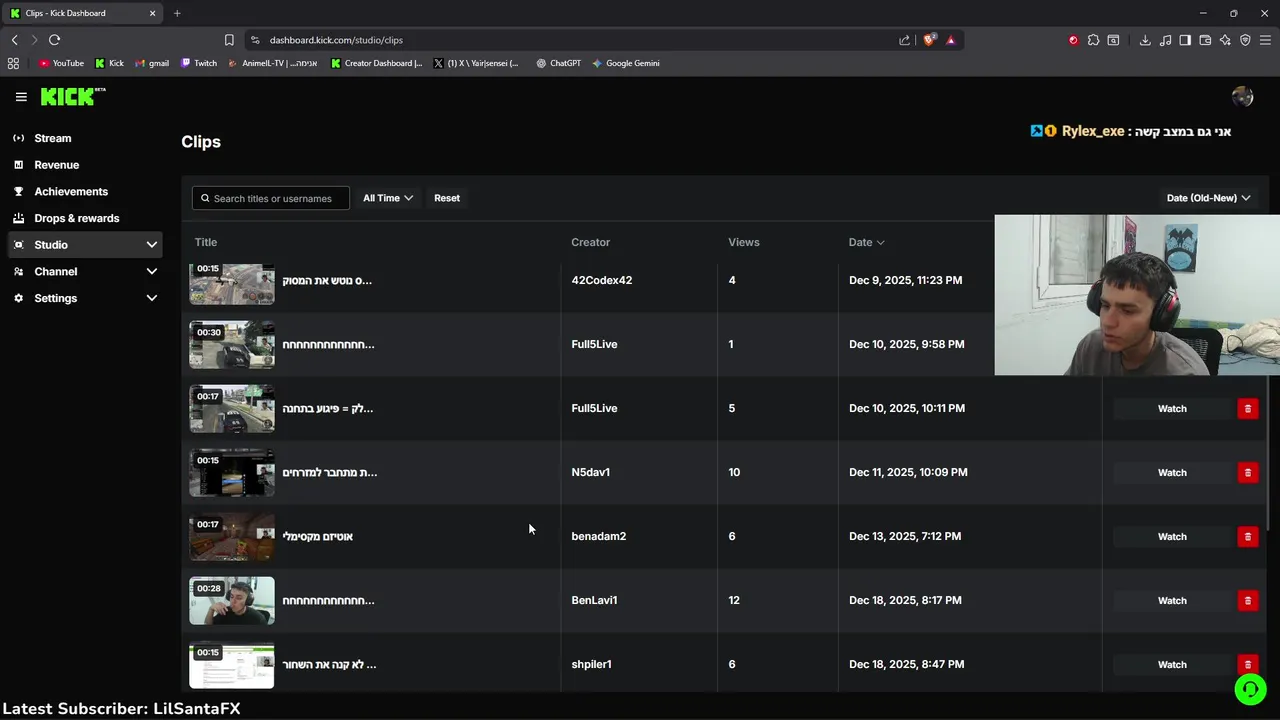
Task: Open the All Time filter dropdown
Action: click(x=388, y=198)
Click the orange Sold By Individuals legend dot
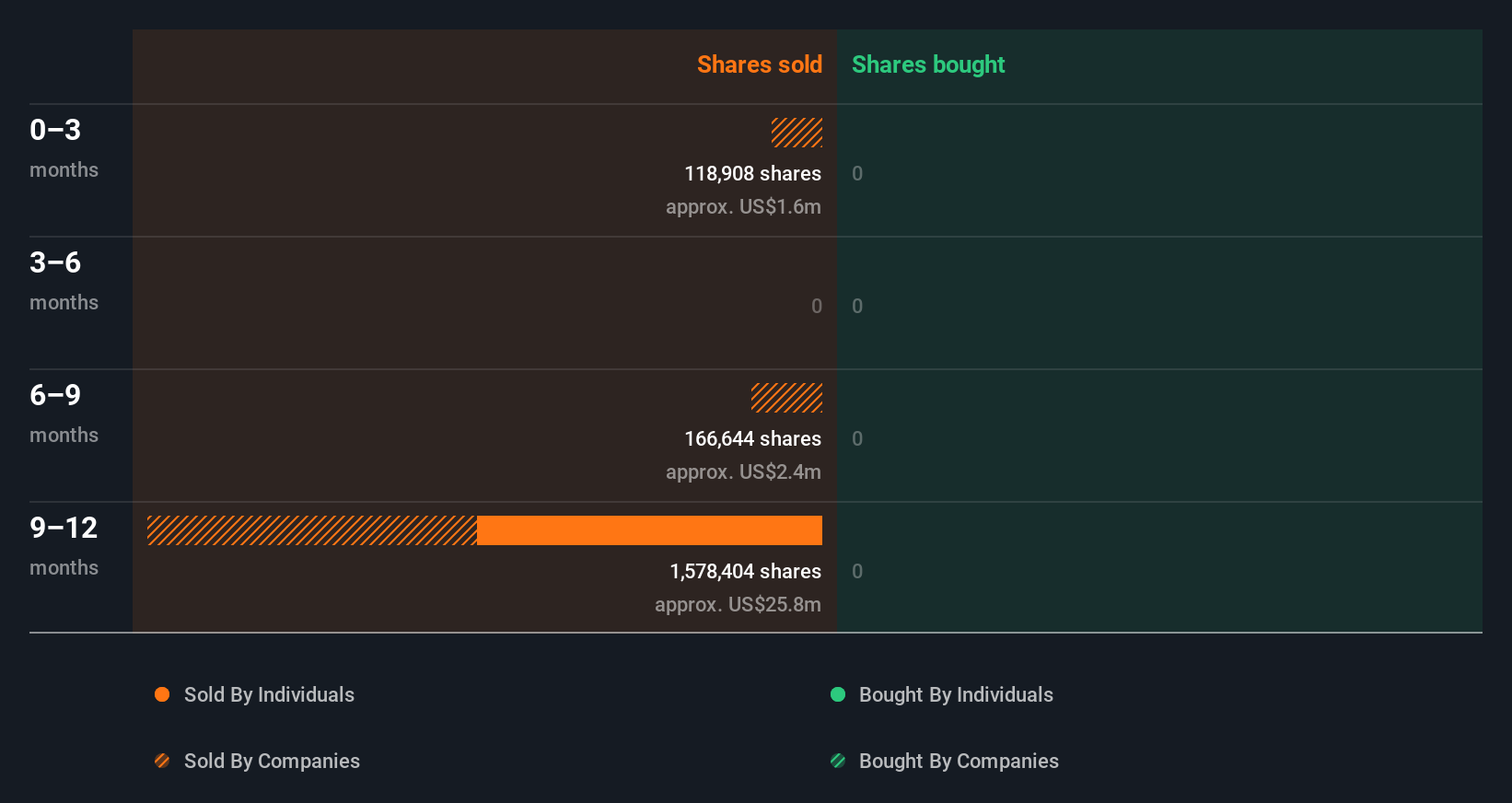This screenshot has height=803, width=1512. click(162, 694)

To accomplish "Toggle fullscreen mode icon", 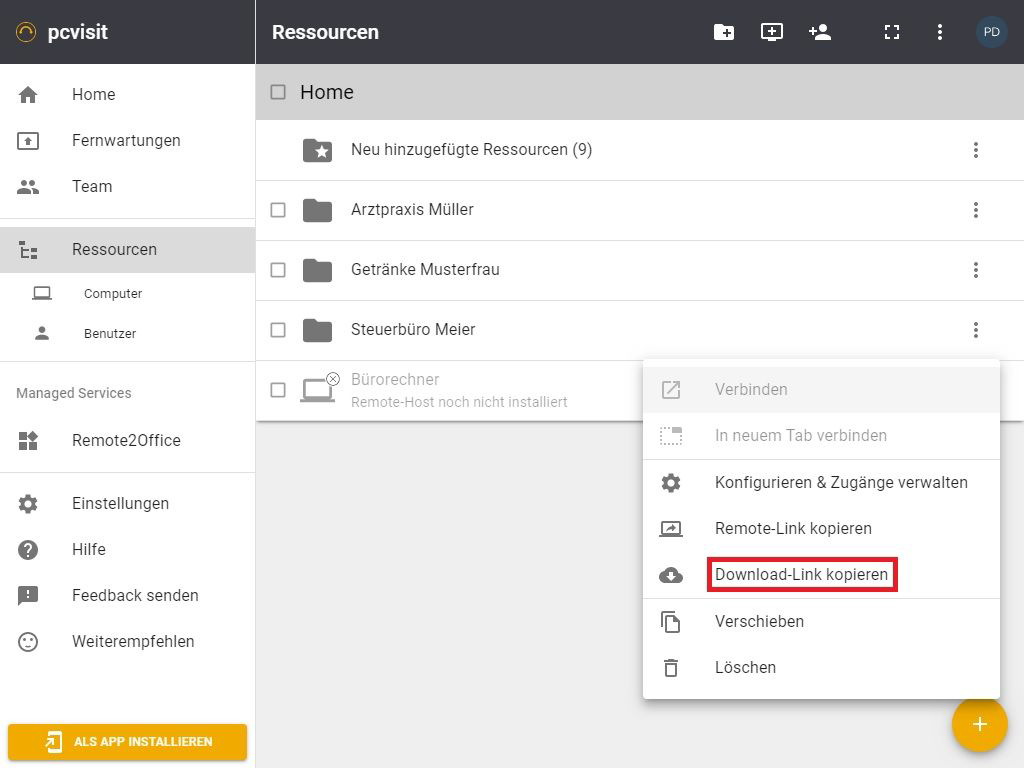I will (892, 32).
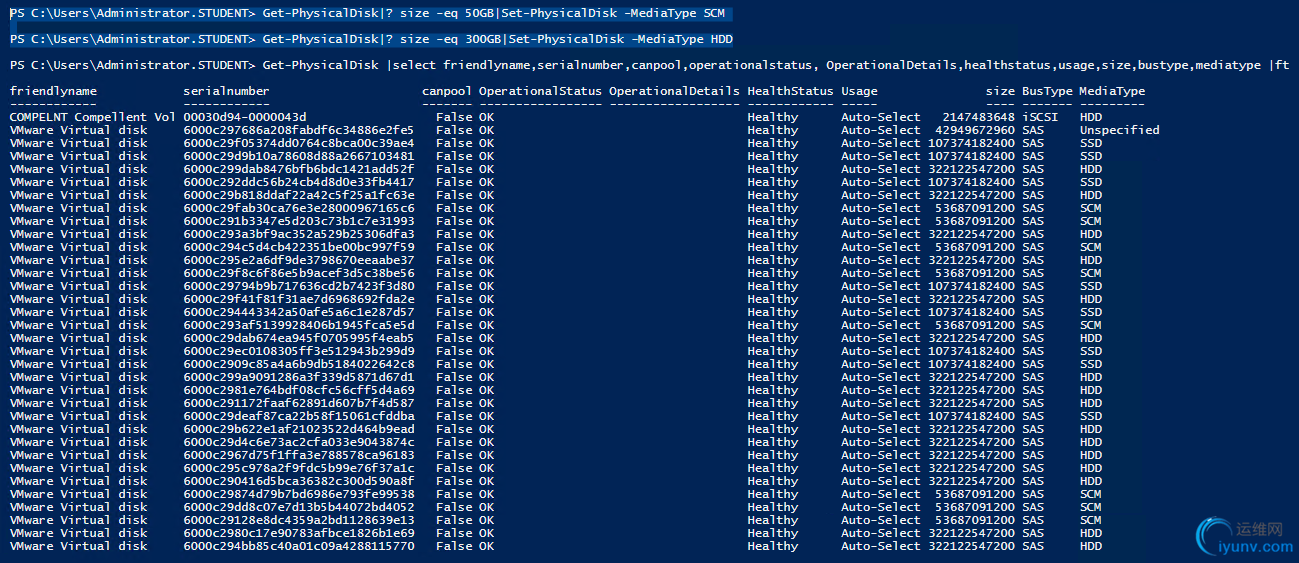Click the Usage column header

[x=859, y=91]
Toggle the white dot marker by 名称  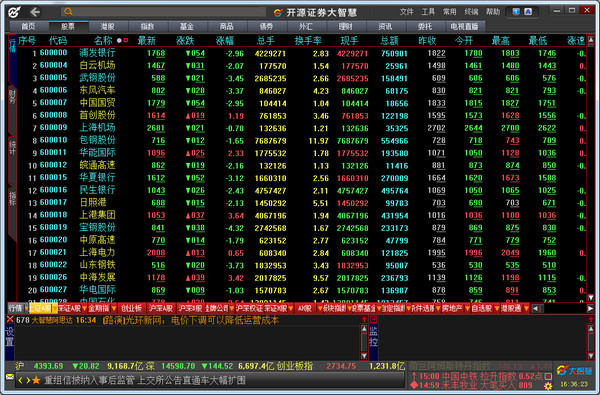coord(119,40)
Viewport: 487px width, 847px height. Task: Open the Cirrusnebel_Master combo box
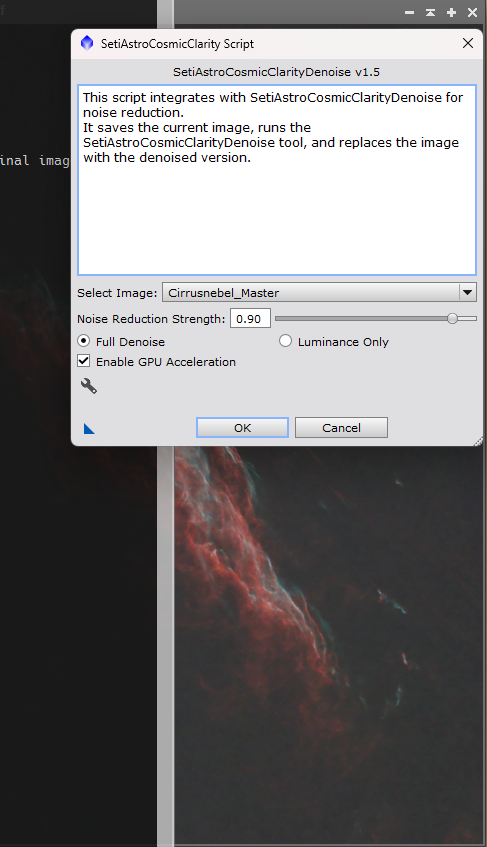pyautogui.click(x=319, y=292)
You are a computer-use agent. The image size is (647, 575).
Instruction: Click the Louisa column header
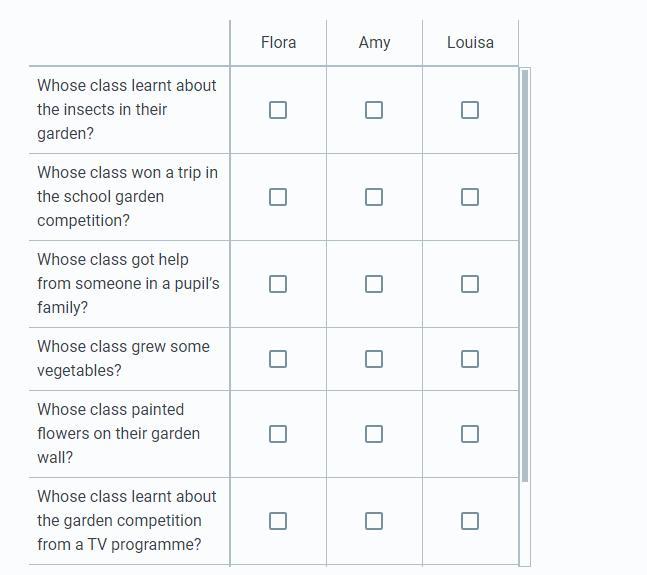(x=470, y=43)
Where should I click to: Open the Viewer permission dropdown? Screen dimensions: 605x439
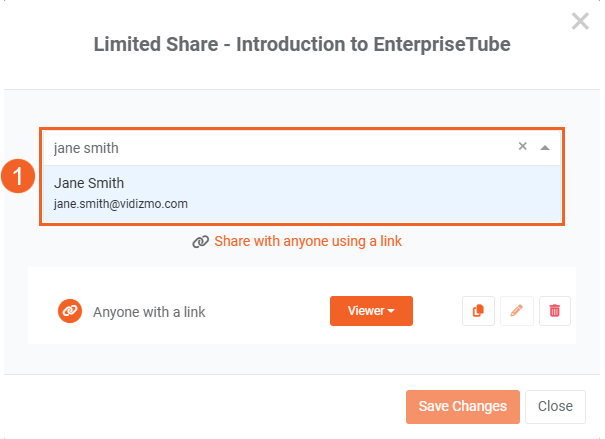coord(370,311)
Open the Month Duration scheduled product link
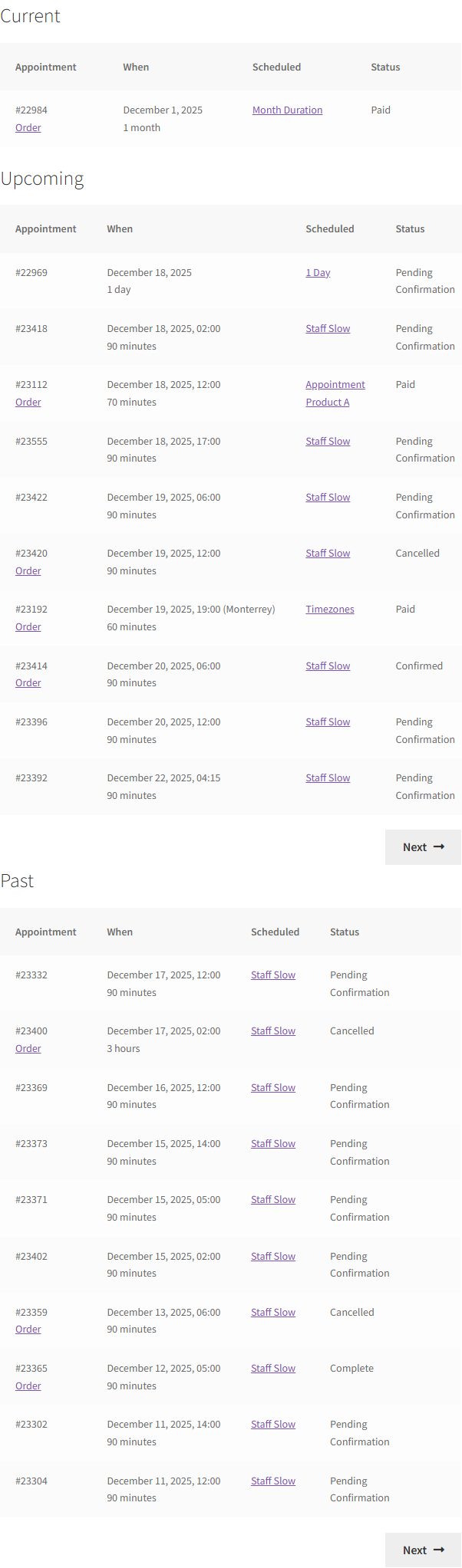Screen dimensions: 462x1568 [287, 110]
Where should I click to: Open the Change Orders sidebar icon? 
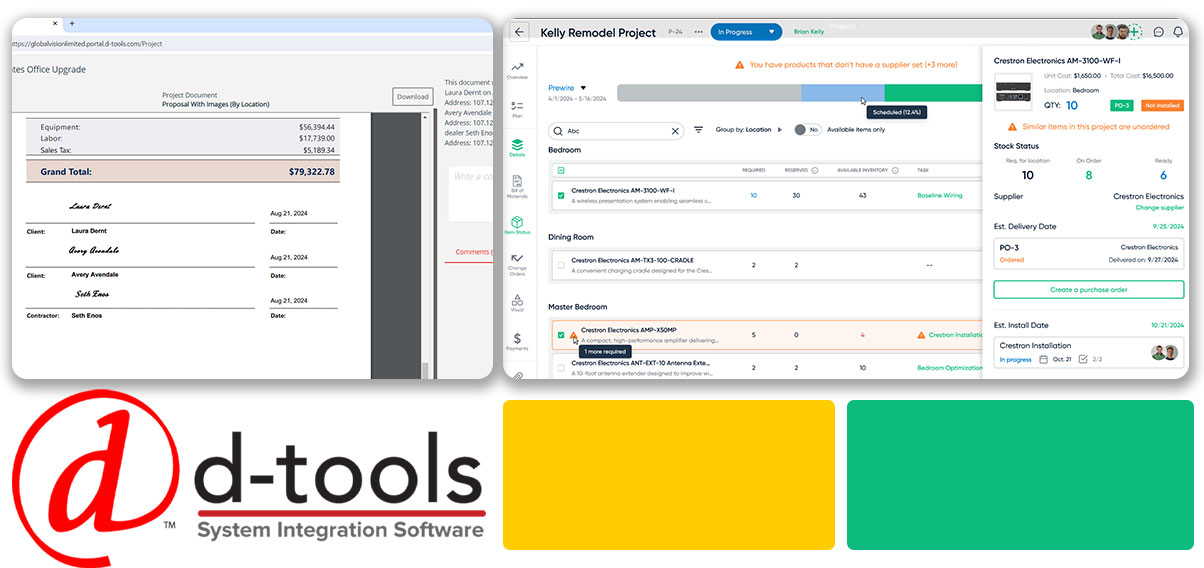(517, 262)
————
PROBLEM DETAILS ▸
Transcribe only the lines from the one holding "Where should I click to: Open the Viewer" through the last line of the listing above, inclusive, and do not include the pictures.

SOLVED EXERCISE ▸
Where should I click to: Open the Viewer permission dropdown? Screen dimensions: 605x439
coord(370,311)
Open the Month Duration scheduled product link
Screen dimensions: 462x1568 [287, 110]
Where should I click to: Open the Change Orders sidebar icon? 
(517, 262)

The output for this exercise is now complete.